▶ **Listing**:
>>>
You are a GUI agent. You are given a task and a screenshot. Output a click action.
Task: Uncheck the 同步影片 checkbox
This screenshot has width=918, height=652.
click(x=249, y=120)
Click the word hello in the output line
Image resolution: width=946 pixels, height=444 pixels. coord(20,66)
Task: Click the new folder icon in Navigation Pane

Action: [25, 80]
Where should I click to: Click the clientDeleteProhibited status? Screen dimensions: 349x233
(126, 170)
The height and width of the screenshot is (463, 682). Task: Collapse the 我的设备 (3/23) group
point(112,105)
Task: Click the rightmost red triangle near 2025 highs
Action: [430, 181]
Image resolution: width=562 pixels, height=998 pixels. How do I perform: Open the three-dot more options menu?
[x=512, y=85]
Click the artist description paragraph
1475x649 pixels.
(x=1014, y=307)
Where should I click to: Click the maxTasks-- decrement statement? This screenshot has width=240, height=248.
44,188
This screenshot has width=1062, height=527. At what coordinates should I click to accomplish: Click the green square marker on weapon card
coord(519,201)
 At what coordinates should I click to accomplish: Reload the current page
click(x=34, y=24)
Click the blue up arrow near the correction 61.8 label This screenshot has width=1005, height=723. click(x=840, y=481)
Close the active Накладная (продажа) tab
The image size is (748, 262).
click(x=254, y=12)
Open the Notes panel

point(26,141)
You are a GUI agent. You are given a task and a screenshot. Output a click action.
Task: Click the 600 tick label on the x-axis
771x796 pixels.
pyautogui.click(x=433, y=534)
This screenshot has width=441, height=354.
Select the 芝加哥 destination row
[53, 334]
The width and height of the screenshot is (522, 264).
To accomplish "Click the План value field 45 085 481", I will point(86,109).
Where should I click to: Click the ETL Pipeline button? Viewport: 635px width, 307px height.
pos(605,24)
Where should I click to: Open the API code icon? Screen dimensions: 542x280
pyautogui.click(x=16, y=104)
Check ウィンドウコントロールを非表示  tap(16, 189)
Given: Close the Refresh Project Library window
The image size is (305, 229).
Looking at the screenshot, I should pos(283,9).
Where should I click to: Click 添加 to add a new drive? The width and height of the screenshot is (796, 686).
<<<
▶ **What is asked**:
In the data above, change every "Where should I click to" to "Where do I click to" and leave everything else unchanged.

▶ **Written response**:
You are a GUI agent. You are given a task and a screenshot. Output a click action.
Task: Uncheck the 同步影片 checkbox
This screenshot has width=918, height=652.
click(x=249, y=120)
Click the word hello in the output line
Image resolution: width=946 pixels, height=444 pixels. coord(20,66)
Task: Click the new folder icon in Navigation Pane

Action: [25, 80]
Where do I click to: Click the clientDeleteProhibited status? Screen dimensions: 349x233
(126, 170)
The height and width of the screenshot is (463, 682). Task: Collapse the 我的设备 (3/23) group
point(112,105)
Task: Click the rightmost red triangle near 2025 highs
Action: [430, 181]
Image resolution: width=562 pixels, height=998 pixels. How do I perform: Open the three-dot more options menu?
[x=512, y=85]
Click the artist description paragraph
1475x649 pixels.
(x=1014, y=307)
Where do I click to: Click the maxTasks-- decrement statement? This screenshot has width=240, height=248.
44,188
This screenshot has width=1062, height=527. At what coordinates should I click to accomplish: Click the green square marker on weapon card
coord(519,201)
 At what coordinates should I click to accomplish: Reload the current page
click(x=34, y=24)
Click the blue up arrow near the correction 61.8 label This screenshot has width=1005, height=723. click(x=840, y=481)
Close the active Накладная (продажа) tab
The image size is (748, 262).
click(x=254, y=12)
Open the Notes panel

point(26,141)
You are a GUI agent. You are given a task and a screenshot. Output a click action.
Task: Click the 600 tick label on the x-axis
771x796 pixels.
pyautogui.click(x=433, y=534)
This screenshot has width=441, height=354.
Select the 芝加哥 destination row
[53, 334]
The width and height of the screenshot is (522, 264).
To accomplish "Click the План value field 45 085 481", I will point(86,109).
Where do I click to: Click the ETL Pipeline button? Viewport: 635px width, 307px height.
pos(605,24)
Where do I click to: Open the API code icon? Screen dimensions: 542x280
pyautogui.click(x=16, y=104)
Check ウィンドウコントロールを非表示  tap(16, 189)
Given: Close the Refresh Project Library window
The image size is (305, 229).
Looking at the screenshot, I should pos(283,9).
Where do I click to: Click 添加 to add a new drive? The width and height of the screenshot is (796, 686).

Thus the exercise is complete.